1. Jika Dianggap sebagai Hadiah atau Hibah (Pemberian Sukarela)
Dalam pandangan ini, gift dianggap sebagai hadiah atau hibah (pemberian sukarela) dari penonton kepada broadcaster sebagai bentuk apresiasi atas konten yang disajikan. Jika gift diberikan murni atas dasar sukarela, tanpa paksaan, tanpa adanya unsur perjudian, penipuan, atau transaksi terlarang lainnya, maka hukum asalnya adalah boleh (mubah). Hadiah dalam Islam diperbolehkan dan bahkan dianjurkan karena dapat mempererat hubungan dan menunjukkan penghargaan.
Pertimbangan di sini adalah niat pemberi dan penerima. Jika niatnya murni apresiasi, maka tidak ada masalah.
2. Jika Terdapat Unsur Qimar (Perjudian) atau Gharar (Ketidakjelasan)

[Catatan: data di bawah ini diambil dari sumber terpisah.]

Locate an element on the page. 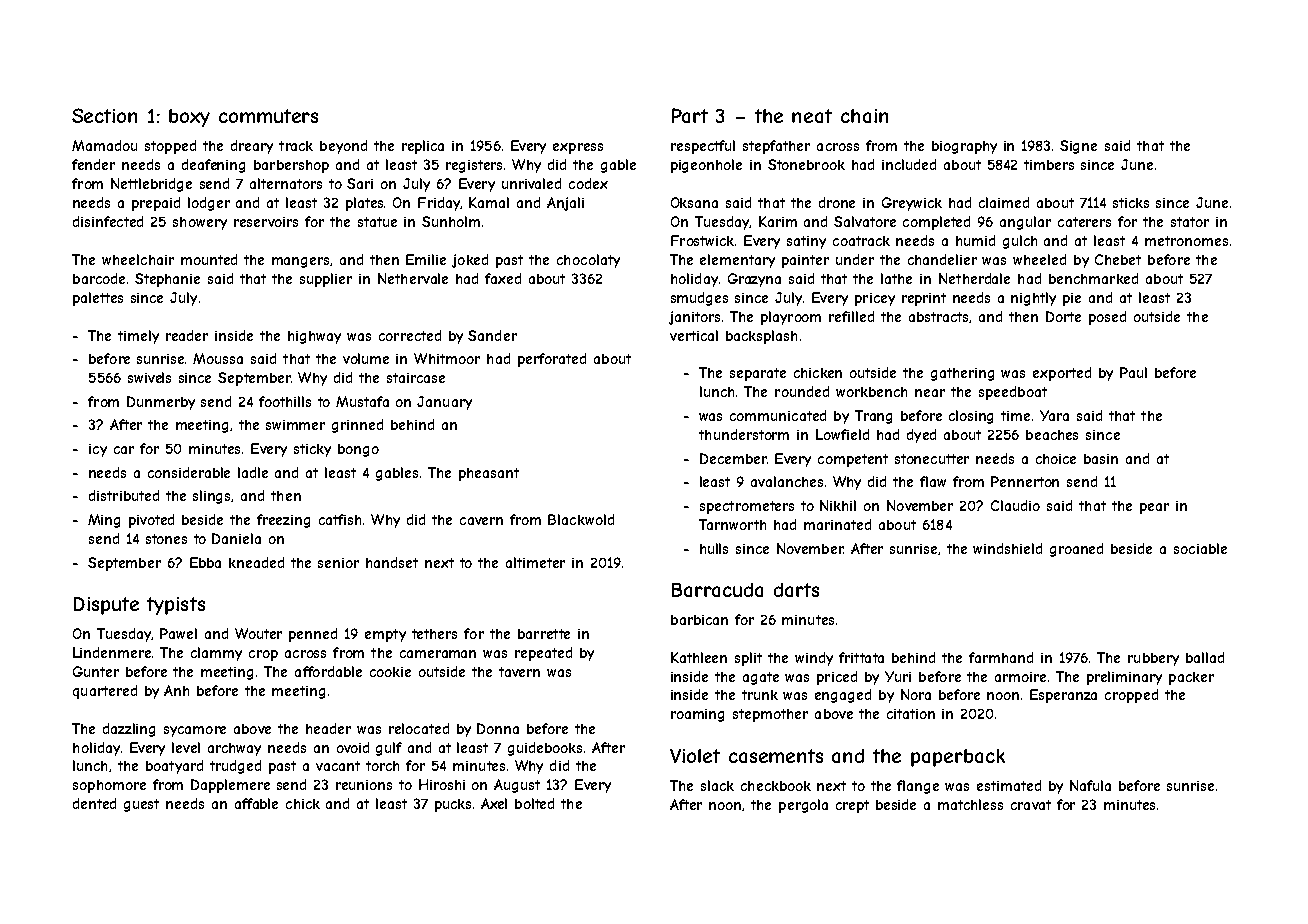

Ini adalah titik krusial yang sering menjadi sorotan. Beberapa ulama mengkhawatirkan adanya unsur perjudian (qimar) atau ketidakjelasan/spekulasi (gharar) dalam beberapa aspek sistem gift:
Unsur Kompetisi/Ranking: Jika pemberian gift didorong oleh kompetisi antar penonton untuk menjadi "top donatur" atau agar broadcaster melakukan tindakan tertentu sebagai imbalan yang tidak jelas (misalnya berjanji hal yang belum pasti), maka ini bisa mendekati perjudian. Penonton mungkin mengeluarkan uang banyak dengan harapan mendapatkan pengakuan atau perlakuan khusus, namun hasil akhirnya tidak pasti atau tidak sebanding.

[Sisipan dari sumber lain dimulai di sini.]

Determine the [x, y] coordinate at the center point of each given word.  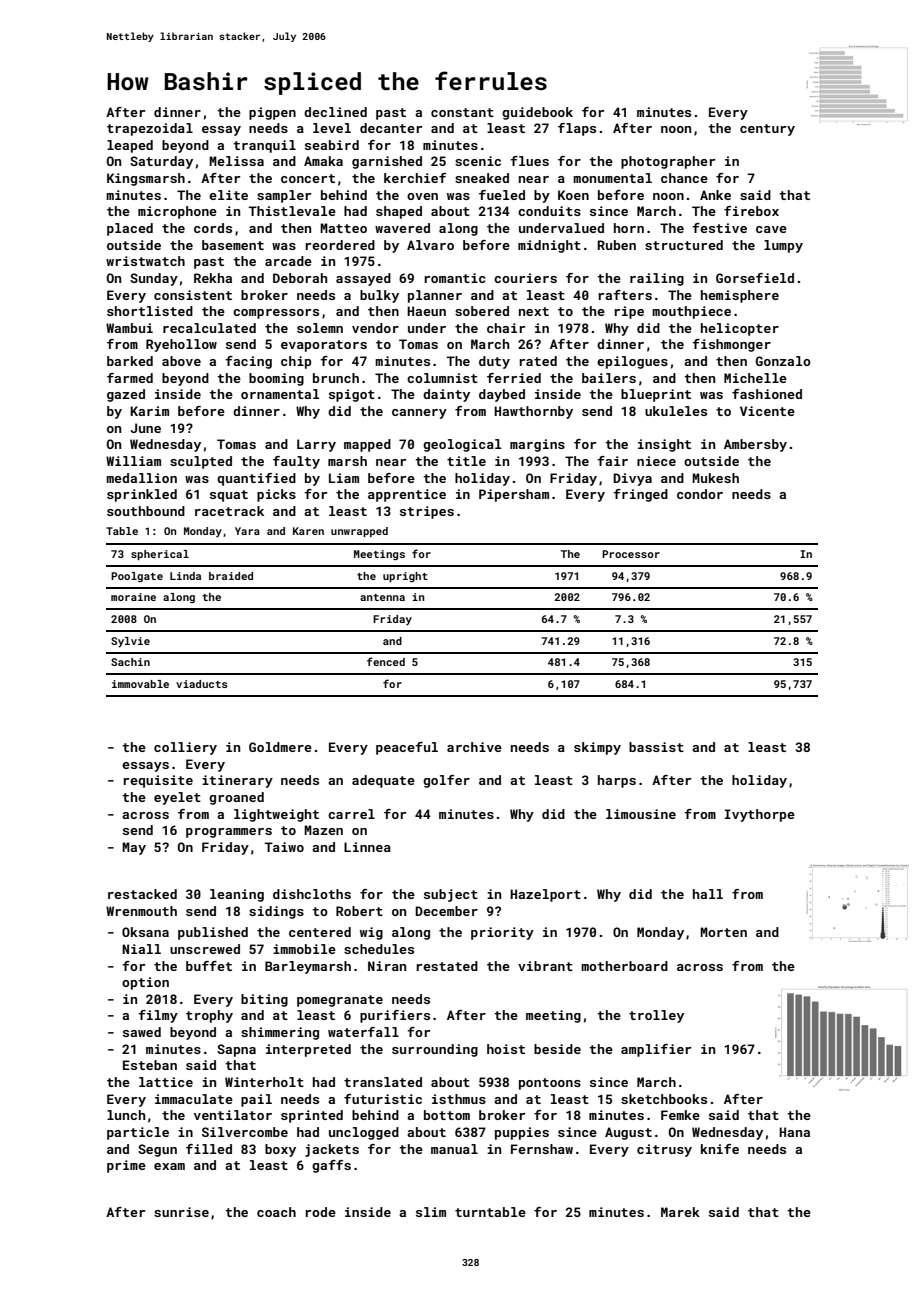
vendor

Ketidakjelasan Nilai Tukar: Meskipun koin virtual memiliki nilai, terkadang nilai gift yang diberikan tidak sebanding dengan manfaat riil yang didapatkan penonton (selain dari apresiasi). Namun, ini lebih merupakan masalah ekonomi daripada hukum haram jika tidak ada unsur penipuan.

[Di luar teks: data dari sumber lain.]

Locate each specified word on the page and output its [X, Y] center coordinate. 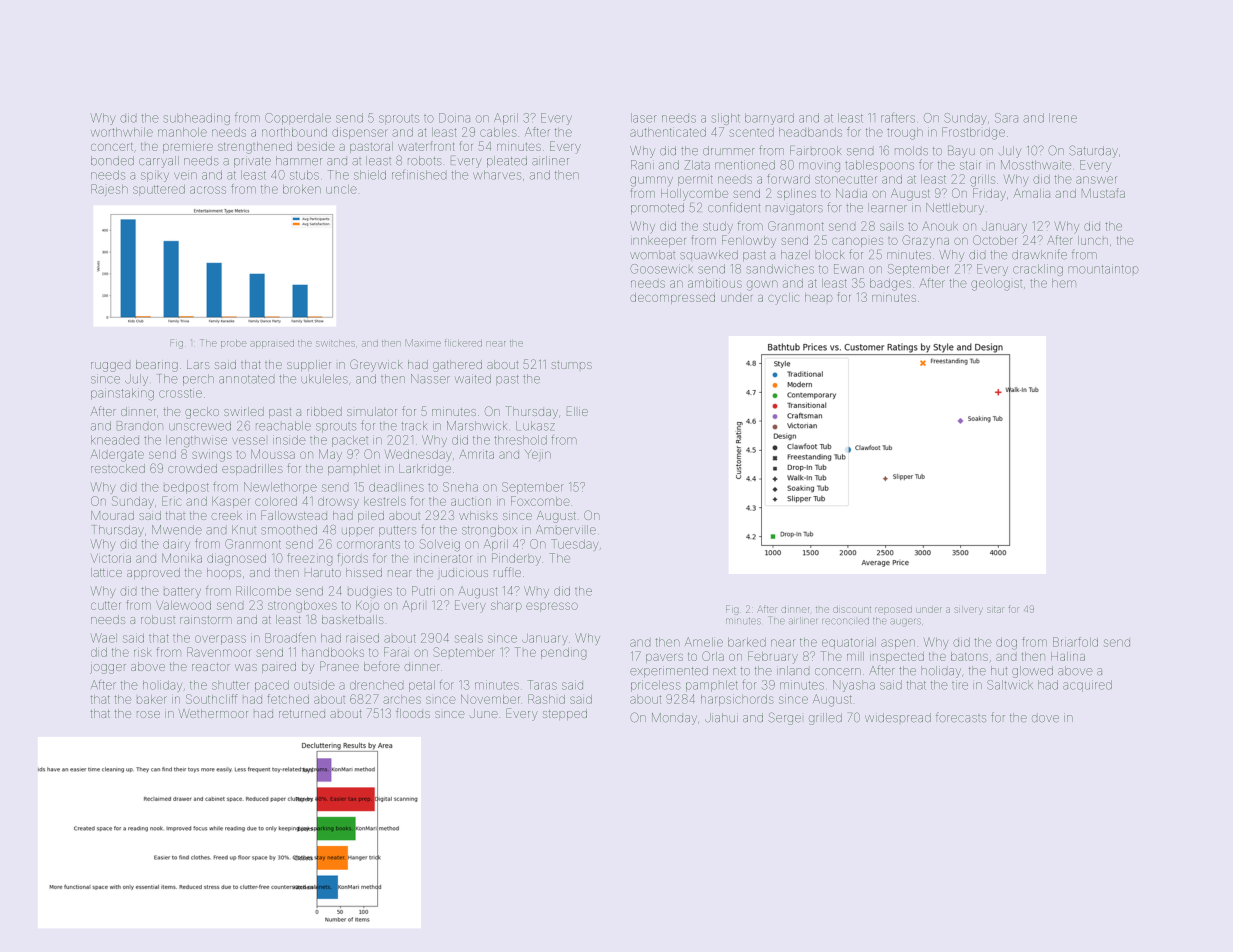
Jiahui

Motivasi Broadcaster: Jika broadcaster secara terang-terangan meminta gift dengan janji-janji yang tidak dapat dipenuhi atau dengan cara yang mengeksploitasi penonton, maka itu bisa menjadi masalah.
3. Jika Dianggap sebagai Bentuk Jasa Berbayar
Sebagian pandangan lain menganggap gift sebagai bentuk pembayaran atas jasa hiburan atau informasi yang diberikan oleh broadcaster. Mirip dengan berlangganan konten berbayar atau membeli tiket konser. Jika konten yang disajikan adalah mubah (tidak melanggar syariat), maka menerima "pembayaran" berupa gift atas jasa tersebut pada dasarnya diperbolehkan. Penonton menikmati konten, dan sebagai bentuk pembayaran atas kenikmatan atau ilmu yang didapat, mereka memberikan gift.